[TAREFA A REALIZAR 1] Segundo o texto sobre "Anatomia de Uma Queda", com quem escreveu Justine Triet o argumento do filme?
[TAREFA A REALIZAR 2] Indique todas as pessoas mencionadas pelo nome no texto sobre "Anatomia de Uma Queda".

O argumento de “Anatomia de Uma Queda”, premiado com o Globo de Ouro e o Prémio do cinema europeu, foi escrito por Justine Triet em conjunto com o marido Arthur Harari, também, cineasta. A história surgiu por acaso durante a pandemia, não foi premeditado falar de um casal.
“Digamos que mesmo quando estávamos a escrever juntos, nunca dissemos a nós próprios, somos um casal, vamos fazer um filme sobre um casal, porque no início, aconteceu de uma forma muito mais natural. Por outras palavras, foi a pandemia. Quanto ao Arthur, ele estava à espera para promover o filme dele. E eu só lhe pedi para me dar uma ajuda durante três semanas e isso transformou-se em três anos. Mas não foi premeditado, não foi.”
O julgamento em “Anatomia de Uma Queda” é um retrato do que acontece nas audiências dos tribunais franceses. Justine Triet teve a colaboração de Vincent Courcelle-Labrousse, um advogado criminalista.

(Dados de localização em capturas de ecrã)
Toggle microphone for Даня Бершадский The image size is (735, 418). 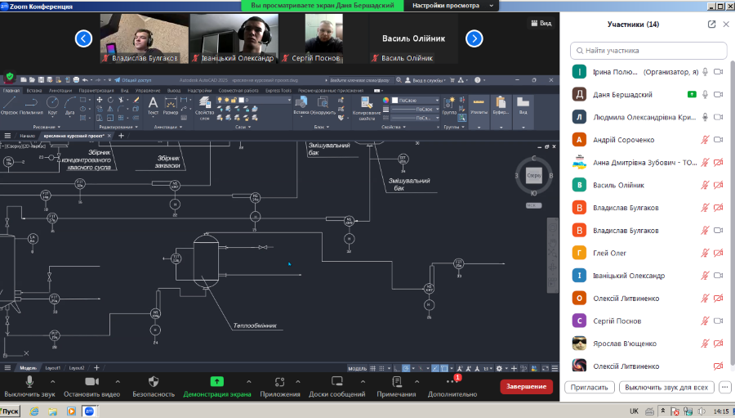click(x=705, y=95)
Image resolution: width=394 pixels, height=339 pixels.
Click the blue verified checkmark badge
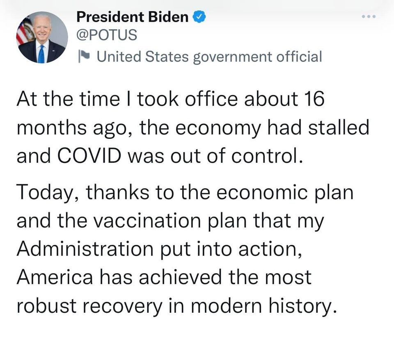(198, 17)
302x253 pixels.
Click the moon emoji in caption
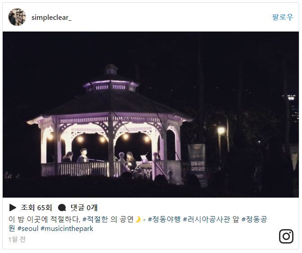pos(138,219)
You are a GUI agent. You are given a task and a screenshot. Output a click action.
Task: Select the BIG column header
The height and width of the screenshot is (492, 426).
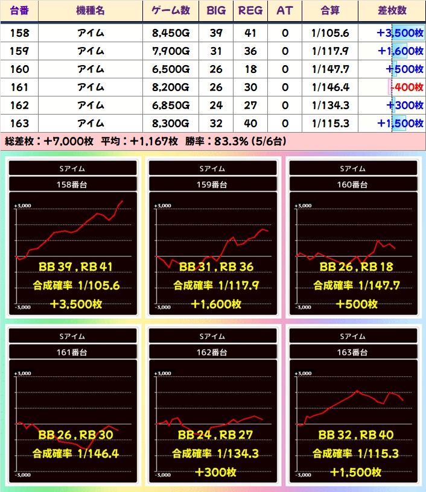(x=216, y=11)
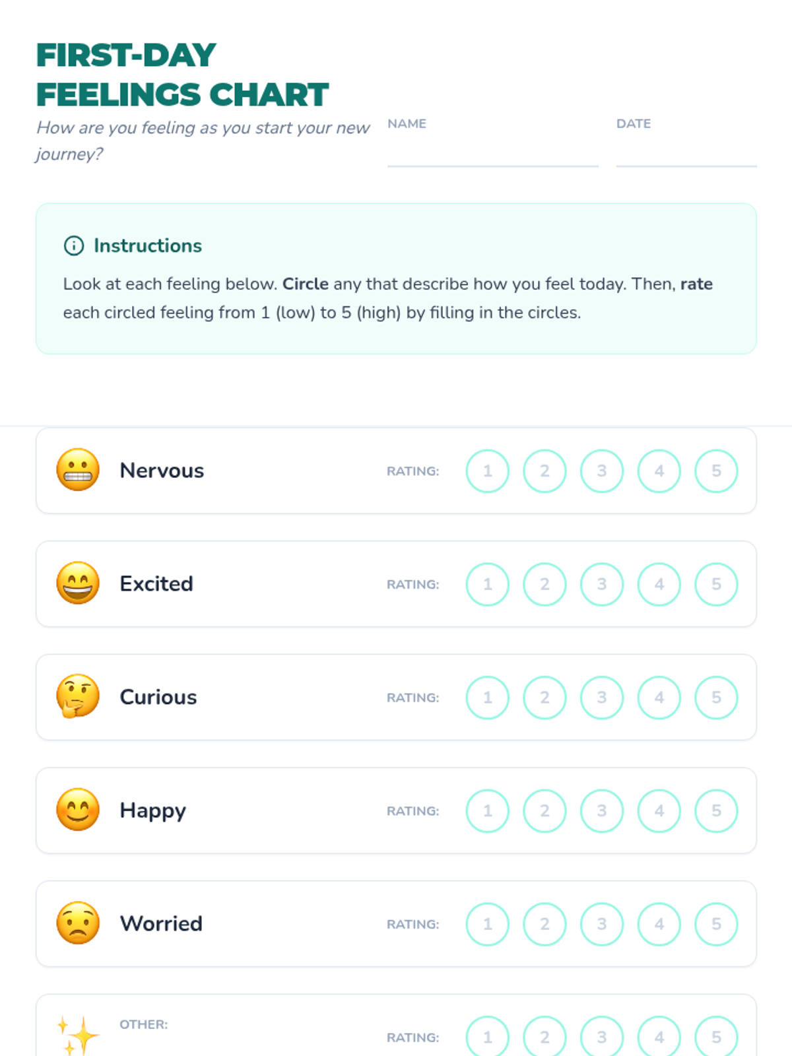
Task: Select rating 5 for Happy
Action: click(x=716, y=810)
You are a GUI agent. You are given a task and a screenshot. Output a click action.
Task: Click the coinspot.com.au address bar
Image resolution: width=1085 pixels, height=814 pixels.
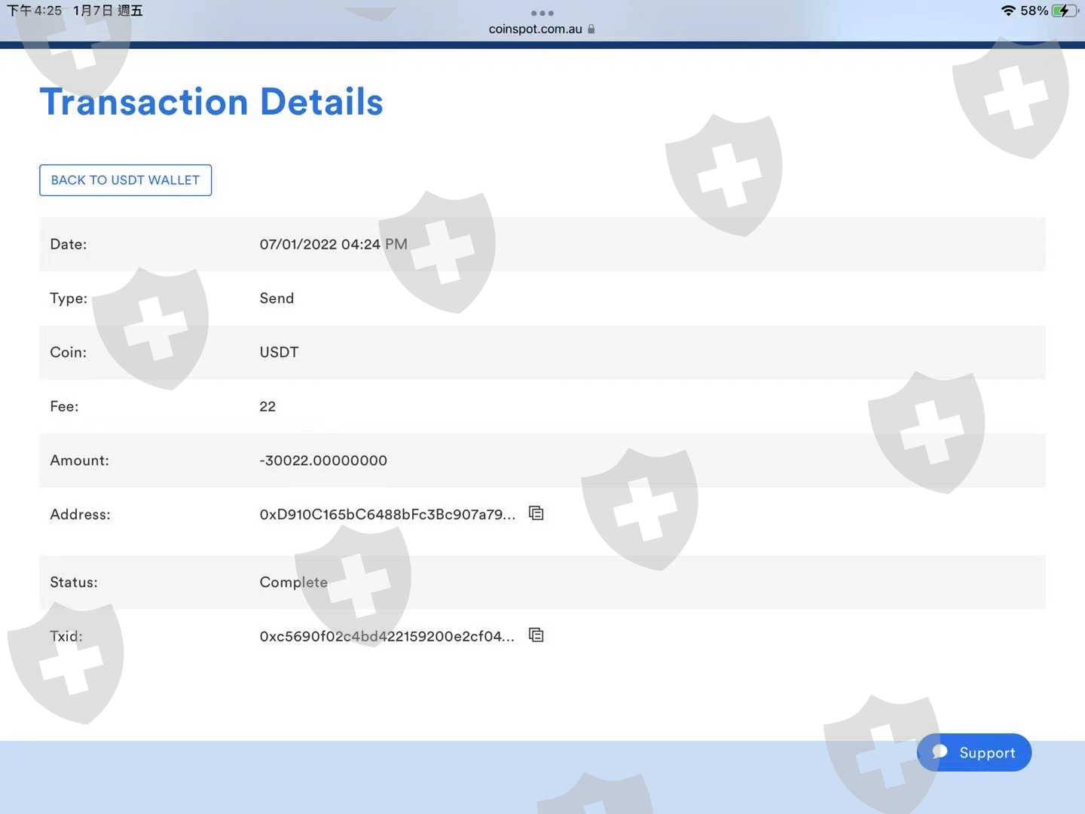[x=535, y=29]
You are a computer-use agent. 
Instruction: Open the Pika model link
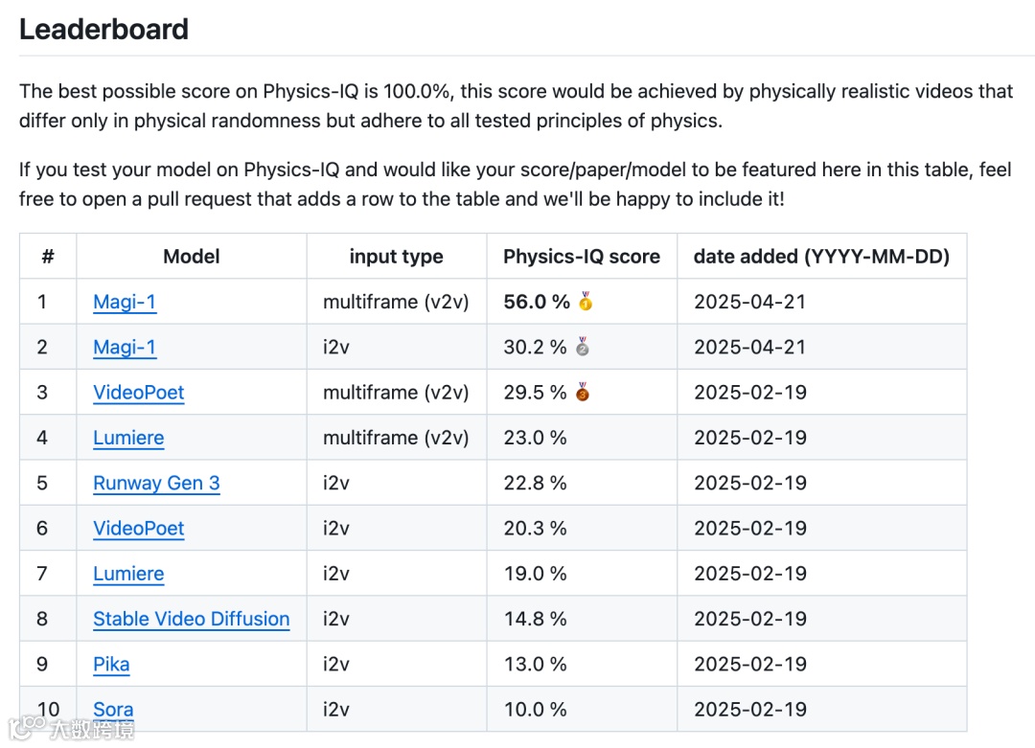coord(111,664)
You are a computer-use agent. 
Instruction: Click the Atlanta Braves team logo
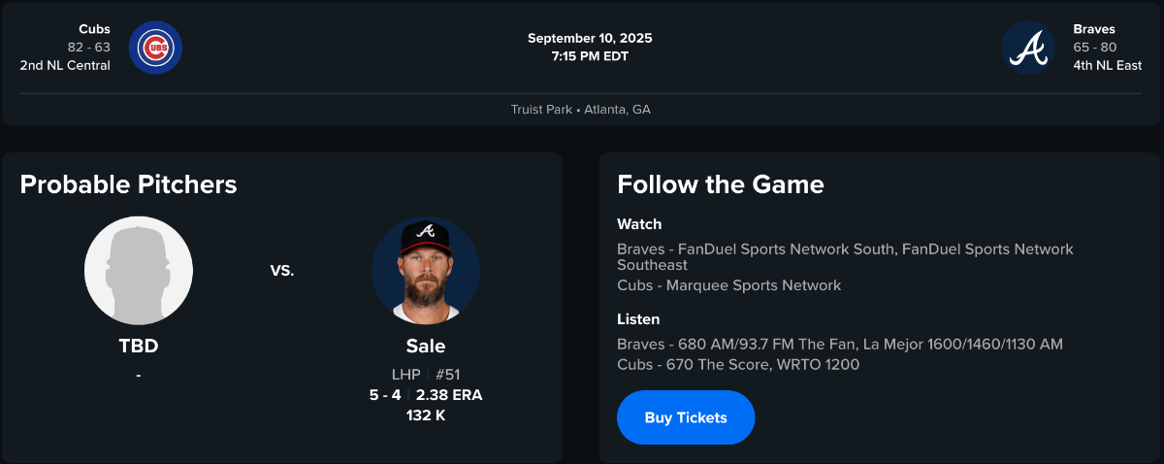[x=1028, y=48]
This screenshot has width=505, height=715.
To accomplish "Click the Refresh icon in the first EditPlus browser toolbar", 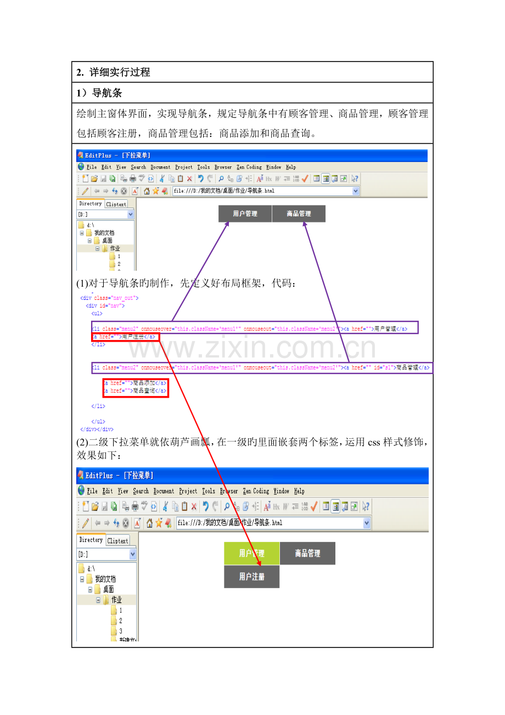I will (x=115, y=191).
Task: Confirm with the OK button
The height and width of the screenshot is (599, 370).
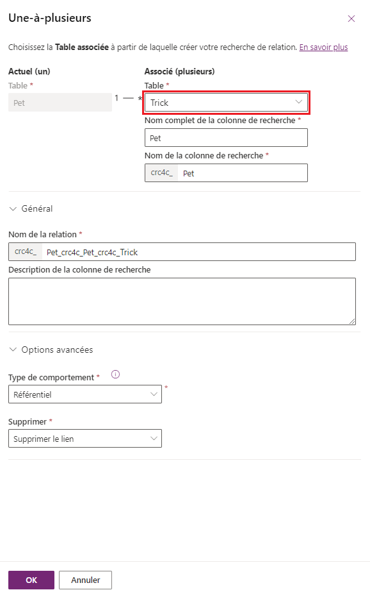Action: point(31,580)
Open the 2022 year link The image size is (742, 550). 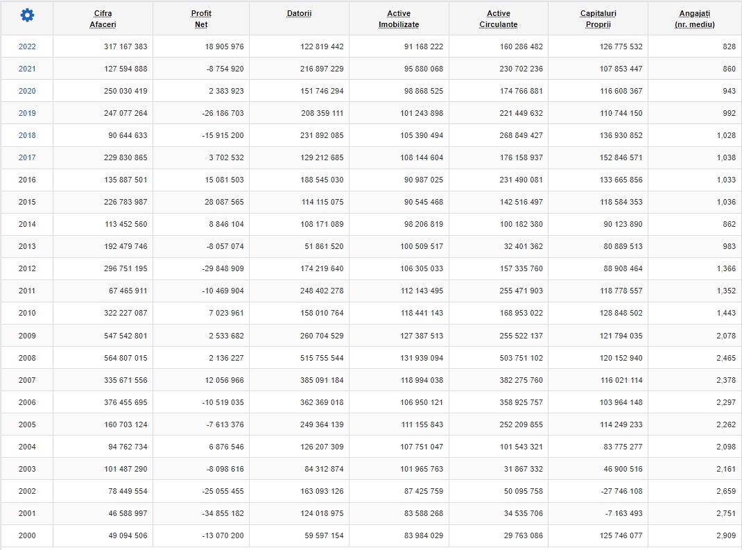[27, 46]
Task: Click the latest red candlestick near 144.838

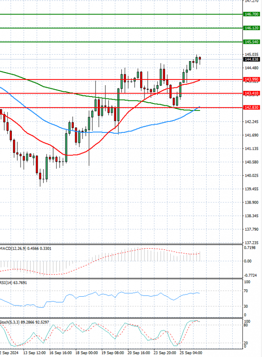Action: (200, 59)
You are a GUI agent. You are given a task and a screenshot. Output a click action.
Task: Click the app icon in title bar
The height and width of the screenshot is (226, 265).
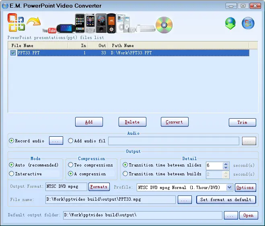click(5, 6)
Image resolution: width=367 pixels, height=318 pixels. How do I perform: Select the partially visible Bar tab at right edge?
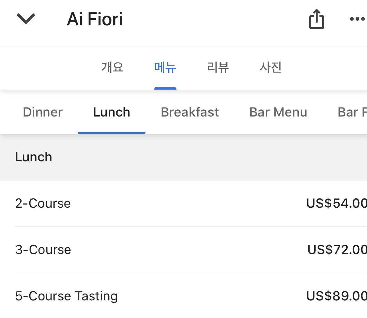tap(352, 112)
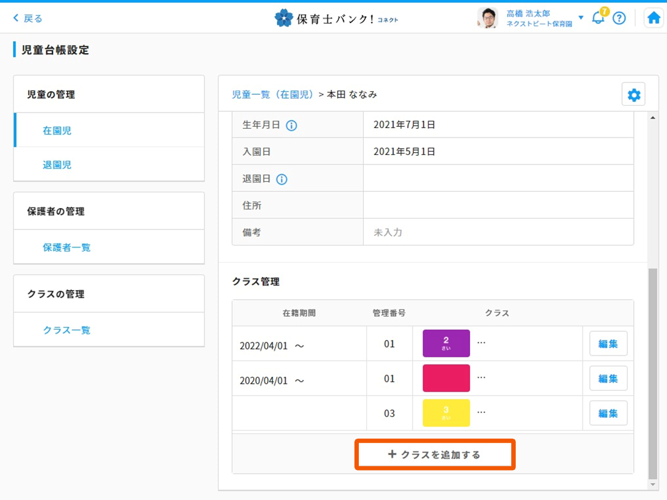
Task: Go back using the 戻る link
Action: click(x=28, y=18)
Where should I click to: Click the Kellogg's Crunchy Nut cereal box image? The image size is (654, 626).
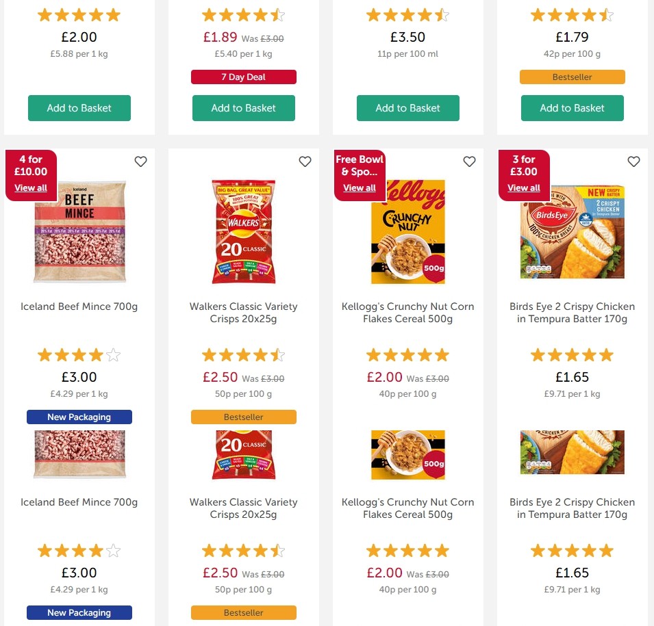pos(407,231)
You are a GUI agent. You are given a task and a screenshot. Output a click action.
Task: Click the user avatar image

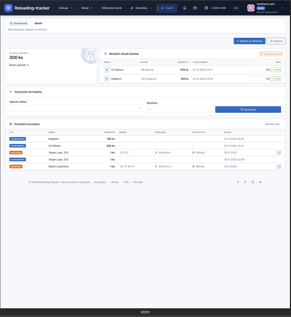[x=251, y=8]
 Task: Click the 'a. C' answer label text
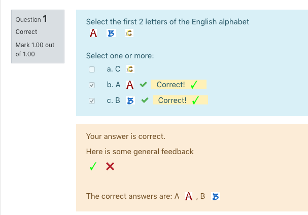(114, 69)
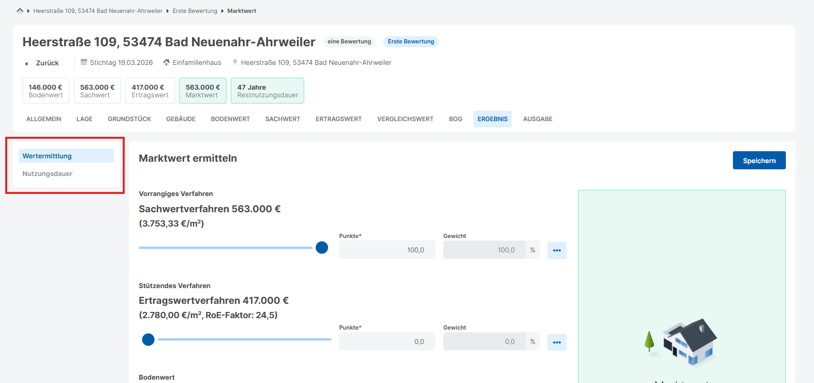Switch to the BODENWERT tab
The image size is (814, 383).
230,119
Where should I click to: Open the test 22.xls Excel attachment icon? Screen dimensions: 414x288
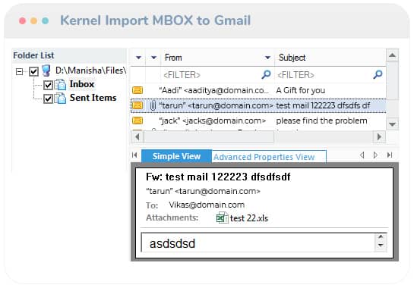click(222, 218)
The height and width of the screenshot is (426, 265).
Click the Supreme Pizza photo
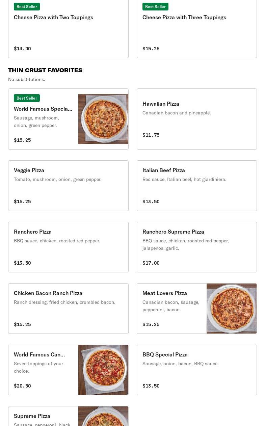103,416
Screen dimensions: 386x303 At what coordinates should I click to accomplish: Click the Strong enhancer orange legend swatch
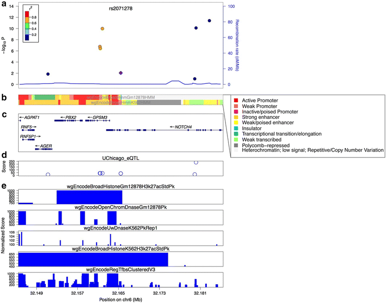[x=236, y=117]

[RESULTADO DO EXERCÍCIO 1] Com o marido, o cineasta Arthur Harari.

[RESULTADO DO EXERCÍCIO 2]
- Justine Triet
- Arthur Harari
- Vincent Courcelle-Labrousse